Options: PRINT, PLOT, METHOD, KERNEL, LMETHOD, BANDWIDTH, ORDER, DF, KNOTS, NGRIDPOINTS, NBOOT, SEED, CIPROBABILITY, TITLE, ARRANGEMENT.
Parameters: Y, X, PRQUANTILES, GROUPS, GRID, OUTGROUPS, SMOOTH, SLOPE, RESIDUALS, FITTEDVALUES, LOWSMOOTH, UPPSMOOTH, SESMOOTH.
Method
The FRQUANTILES directive is used to fit the quantile regression for a design matrix generated for the spline basis or a locally weighted regression about the points in the smooth. For further details of the underlying methodology, see Koenker & D’Orey (1987) or Koenker (2005).
Action with RESTRICT
Restrictions in the Y and X variate and GROUPS factor are combined, and only those units which are unrestricted in all structures are used in the regression.
References
Koenker, R. (2005). Quantile Regression. Cambridge University Press, New York.

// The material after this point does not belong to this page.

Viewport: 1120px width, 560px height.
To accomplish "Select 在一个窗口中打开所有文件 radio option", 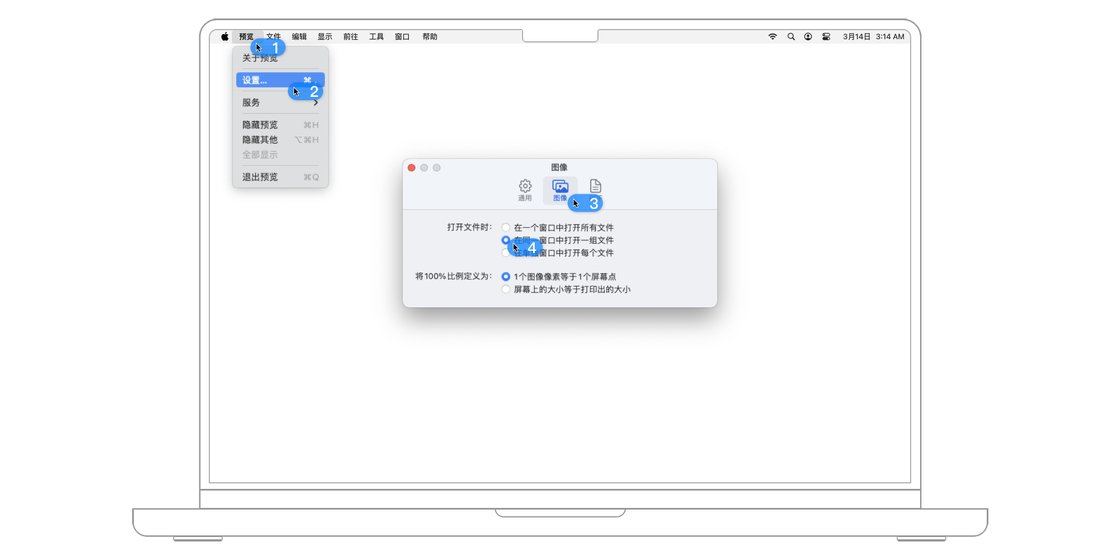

Koenker, R.W. & D’Orey, V. (1987). Algorithm AS229 computing regression quantiles. Applied Statistics, 36, 383-393.
See also
Directive: FRQUANTILES.
Procedures: RQLINEAR, RQNONLINEAR.
Commands for: Regression analysis.
Example
CAPTION 'RQSMOOTH example'; STYLE=meta
SPLOAD '%GENDIR%/Examples/MelbourneTemp.gsh'
RQSMOOTH [PRINT=model,summary; PLOT=fitted; METHOD=Spline;\
DF=6; NGRID=100; NBOOT=0] Y=MaxTemp; X=PrevMax;\
PRQUANTILES=!(0.05,0.1,0.25,0.5,0.75,0.9,0.95)